My picture

Benedek Rozemberczki

Currently I am enjoying the third year of my PhD at the Centre for Doctoral Training in Data Science, University of Edinburgh. I am supervised by Rik Sarkar.

I am mainly interested in graph representation learning, large-scale network science, and network analytics. Previously, I have worked on computational social science and combinatorial game theory. I studied Economic Policy at Central European University and Applied Economics at Corvinus University of Budapest.

CV

Studies

PhD in Data Science, University of Edinburgh, 2017-Now.

MSc by Research in Data Science, University of Edinburgh, 2016-2017.
with Distinction.

MA in Economic Policy, Central European University, 2014-2016.
with Distinction. Won the Stanislav Vidovic MA Thesis Award.

BSc in Applied Economics, Corvinus University of Budapest, 2011-2014.
with Distinction.

Work

Research intern, Google AI, 2019.
I mainly worked on experimental machine learnig research. I was part of the Graph Mining team.
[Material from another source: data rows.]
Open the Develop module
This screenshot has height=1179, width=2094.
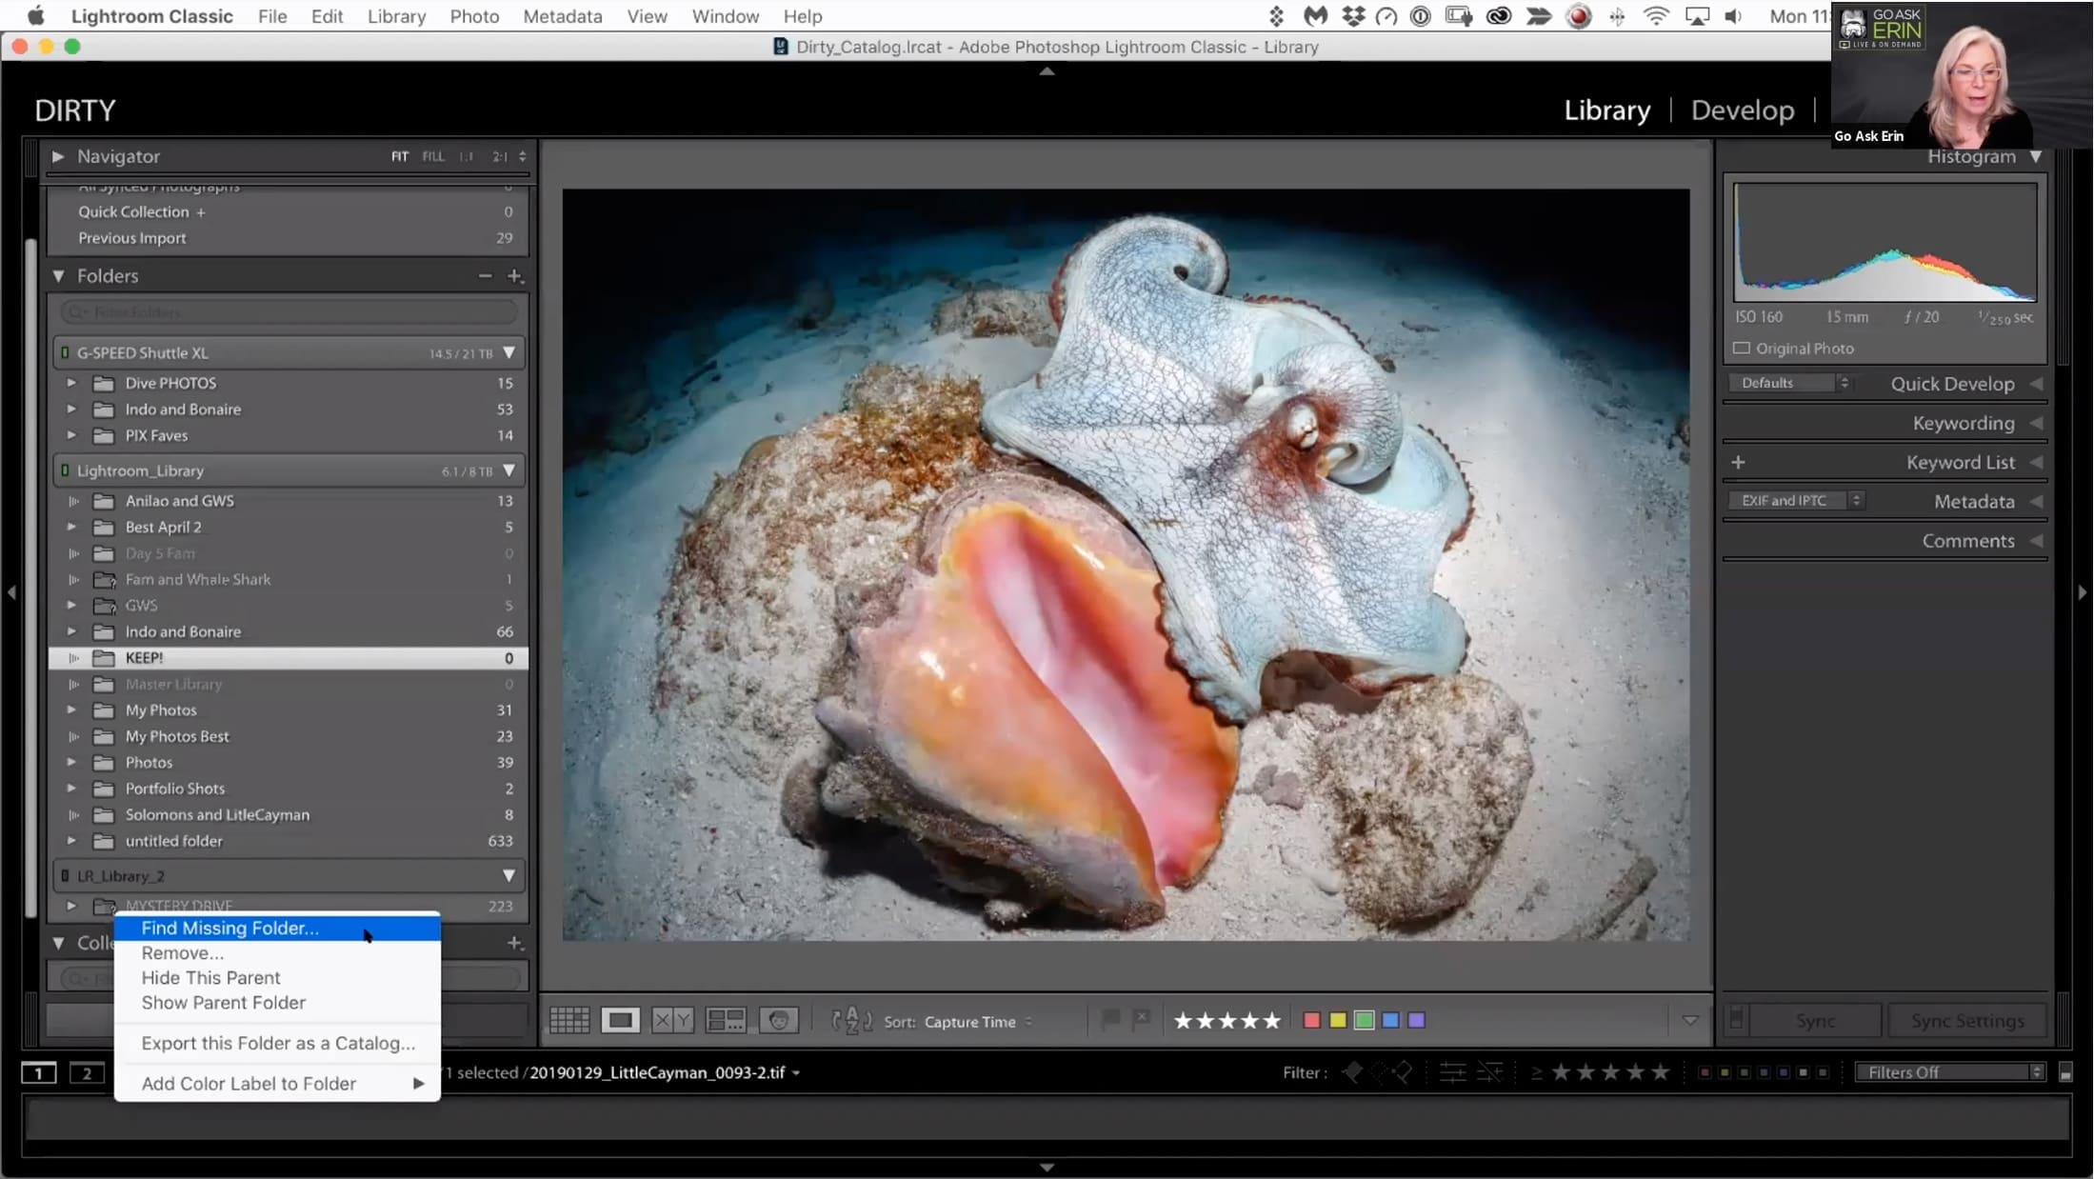[1743, 110]
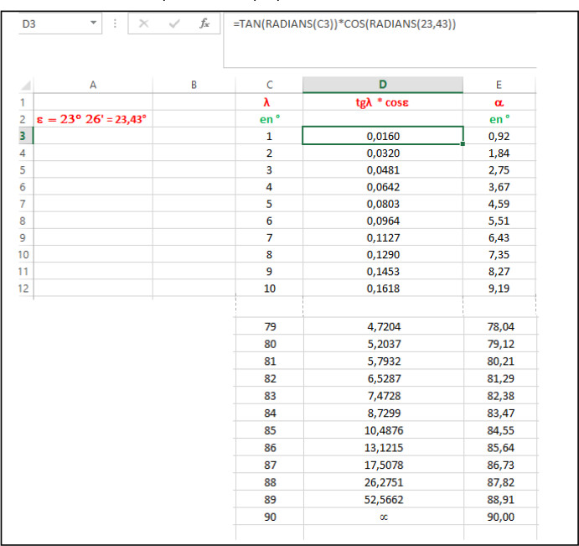The height and width of the screenshot is (546, 579).
Task: Select active cell with value 0,0160
Action: 383,136
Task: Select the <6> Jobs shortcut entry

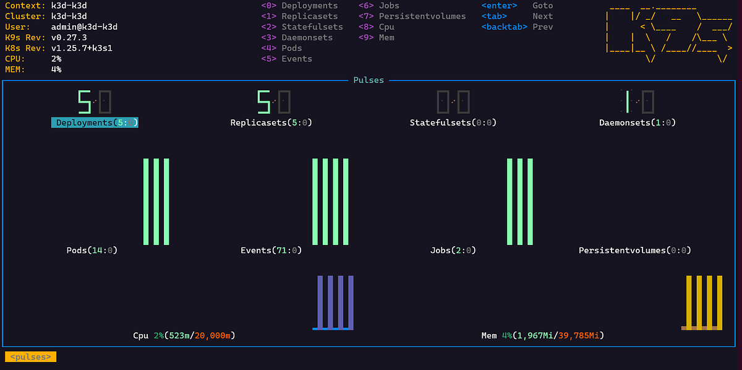Action: 378,6
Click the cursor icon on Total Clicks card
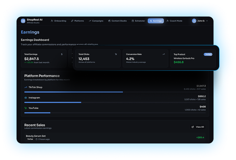236x160 pixels. point(116,54)
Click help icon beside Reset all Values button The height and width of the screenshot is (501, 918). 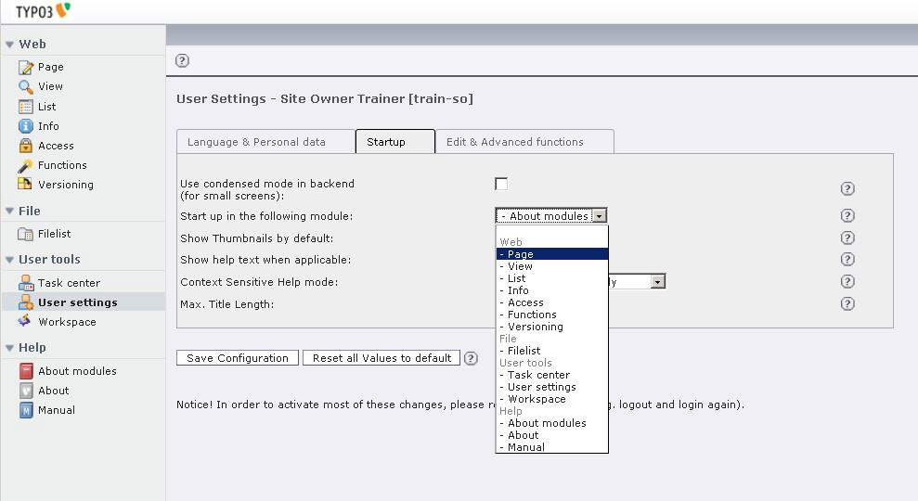[x=471, y=358]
Data science intern, GE Digital, 2016.
I mainly worked on network analytics, NLP and OCR. I was part of the Predix team.

Teaching assistant, University of Edinburgh, 2017.
I've tutored and marked the following course: Social & Technological Networks.
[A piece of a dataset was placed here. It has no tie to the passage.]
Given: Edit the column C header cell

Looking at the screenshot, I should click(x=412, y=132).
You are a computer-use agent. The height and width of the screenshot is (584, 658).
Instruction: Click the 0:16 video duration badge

Teaching assistant, Corvinus University of Budapest, 2012-2014.
I've tutored and/or marked the following courses: Programming for Mathematical Economics; Probability Theory; Calculus; Internatiomal Economics; Macroeconomics.
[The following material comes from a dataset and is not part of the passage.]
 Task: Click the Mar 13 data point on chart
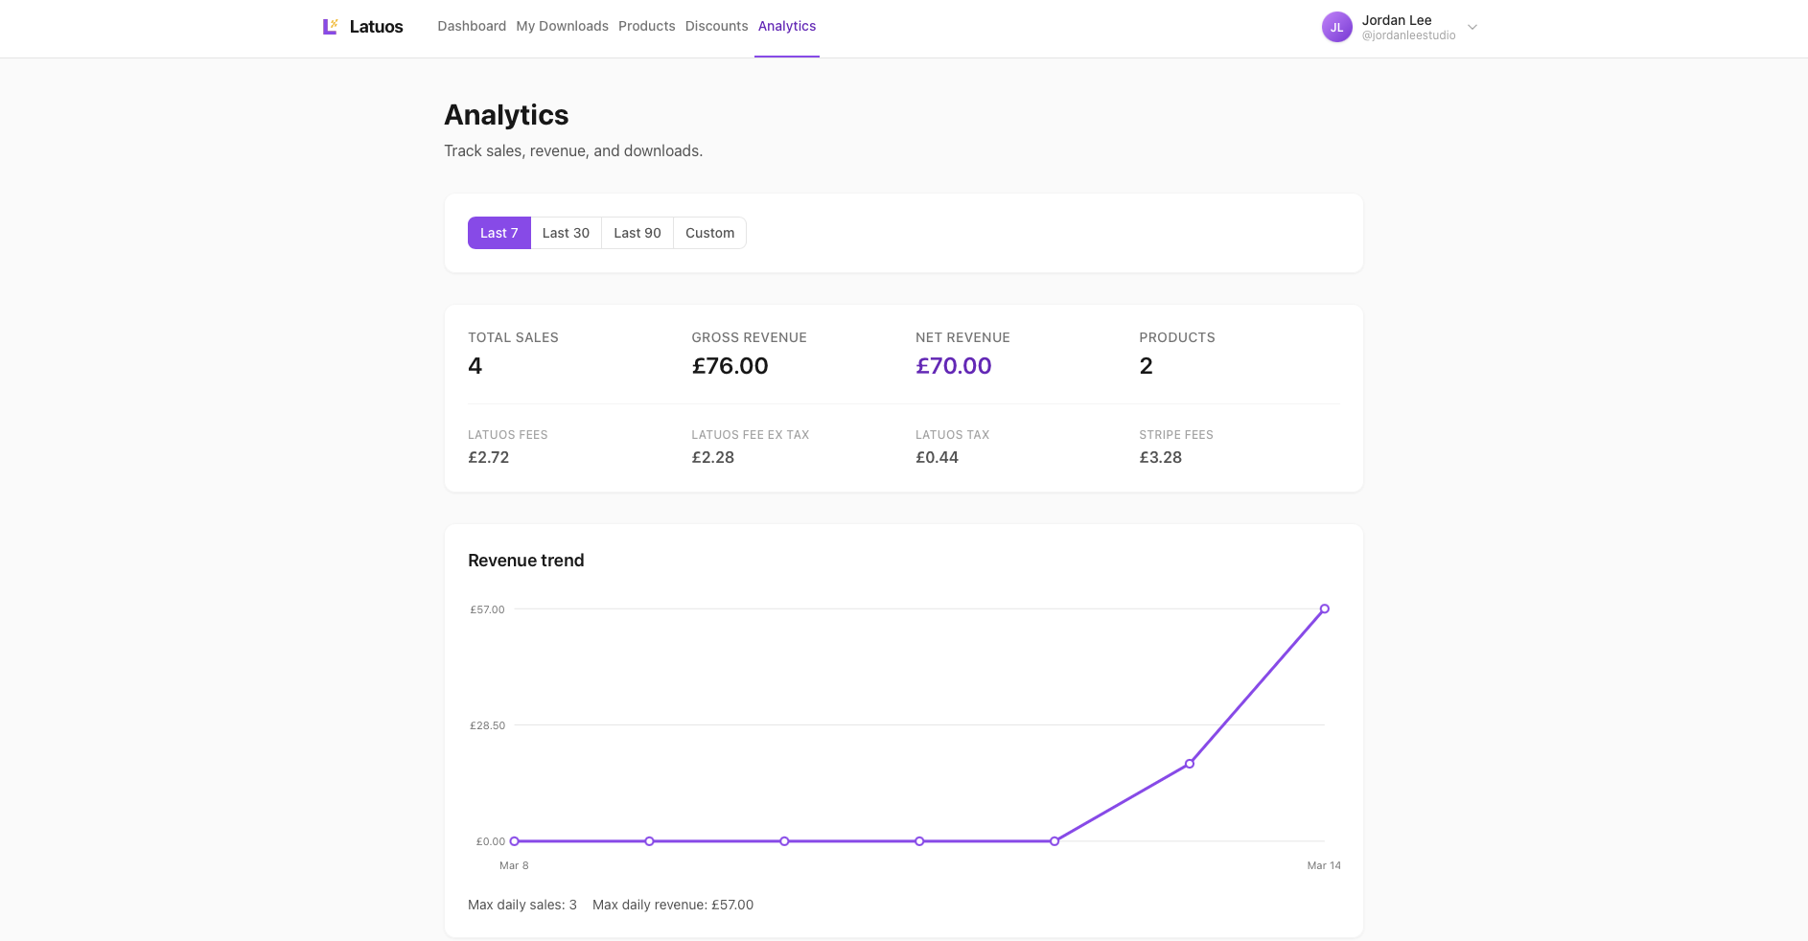point(1189,764)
Little Ball of Fur: A Python Library for Graph Sampling

Diff2Vec

Sampling graphs is an important task in data mining. In this paper, we describe Little Ball of Fur a Python library that includes more than twenty graph sampling algorithms. Our goal is to make node, edge, and exploration-based network sampling techniques accessible to a large number of professionals, researchers, and students in a single streamlined framework. We created this framework with a focus on a coherent application public interface which has a convenient design, generic input data requirements, and reasonable baseline settings of algorithms. Here we overview these design foundations of the framework in detail with illustrative code snippets. We show the practical usability of the library by estimating various global statistics of social networks and web graphs. Experiments demonstrate that Little Ball of Fur can speed up node and whole graph embedding techniques considerably with mildly deteriorating the predictive value of distilled features.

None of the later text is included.